### やること
下にあるモデルナのワクチンの記事から、「新型コロナウイルスのワクチン」を含む言葉で始まって「発を進めていると述べました。」で終わる部分を、一字も変えずに抜き出してください。

### 渡された文章
..........
モデルナ 「BA.5」対応成分含むワクチン 近く日本で承認申請へ

新型コロナウイルスのワクチンを開発したアメリカの製薬企業、モデルナのバンセルCEOがNHKのインタビューに応じ、近く、オミクロン株の「BA.5」に対応する成分を含むワクチンの承認申請を行う方針を示すとともに、将来的には、コロナとインフルエンザなどに一度で対応できるワクチンの開発を進めていると述べました。

モデルナのステファン・バンセルCEOは14日、東京都内でNHKのインタビューに応じました。

この中でバンセルCEOは、オミクロン株の「BA.5」に対応する成分を含むワクチンについて、準備が整い次第、日本での承認申請を行う方針を示したほか、新型コロナのワクチンに使われているのと同様、メッセンジャーRNA(mRNA)を使ったインフルエンザのワクチンについて来年の実用化を想定していると述べました。

そして、インフルエンザのワクチンについて「メッセンジャーRNAの技術を使うと2か月で製造できるため、春から夏にかけて日本の当局と話し合って、どのタイプのウイルスに対応するのか検討し、必要性に基づいてワクチンを作ることができる」と述べ、実際に流行する可能性が高いタイプを確認したうえで効果の高いワクチンを供給できると説明しました。
..........
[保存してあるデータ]
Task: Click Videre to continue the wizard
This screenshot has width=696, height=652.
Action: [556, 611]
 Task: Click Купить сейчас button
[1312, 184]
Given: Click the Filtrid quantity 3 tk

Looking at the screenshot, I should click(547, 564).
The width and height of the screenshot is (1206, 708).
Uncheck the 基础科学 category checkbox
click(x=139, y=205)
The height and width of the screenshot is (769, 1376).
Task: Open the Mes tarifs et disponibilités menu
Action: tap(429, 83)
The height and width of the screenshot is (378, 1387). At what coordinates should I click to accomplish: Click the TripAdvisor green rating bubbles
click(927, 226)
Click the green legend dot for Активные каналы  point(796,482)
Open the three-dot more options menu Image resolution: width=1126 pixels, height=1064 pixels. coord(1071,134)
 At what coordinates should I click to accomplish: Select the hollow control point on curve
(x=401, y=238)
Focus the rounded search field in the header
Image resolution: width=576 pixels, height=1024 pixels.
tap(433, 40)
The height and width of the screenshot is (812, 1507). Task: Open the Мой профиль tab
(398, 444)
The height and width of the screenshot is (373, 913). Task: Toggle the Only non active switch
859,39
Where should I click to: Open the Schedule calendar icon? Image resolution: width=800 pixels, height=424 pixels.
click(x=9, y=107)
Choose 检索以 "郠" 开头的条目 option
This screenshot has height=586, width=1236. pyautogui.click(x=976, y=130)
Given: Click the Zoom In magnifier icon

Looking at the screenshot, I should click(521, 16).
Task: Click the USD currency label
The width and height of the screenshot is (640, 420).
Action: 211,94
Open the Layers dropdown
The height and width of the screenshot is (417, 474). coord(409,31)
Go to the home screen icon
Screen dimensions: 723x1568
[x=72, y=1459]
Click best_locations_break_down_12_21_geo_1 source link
..........
### 課題の結果
新型コロナウイルスのワクチンを開発したアメリカの製薬企業、モデルナのバンセルCEOがNHKのインタビューに応じ、近く、オミクロン株の「BA.5」に対応する成分を含むワクチンの承認申請を行う方針を示すとともに、将来的には、コロナとインフルエンザなどに一度で対応できるワクチンの開発を進めていると述べました。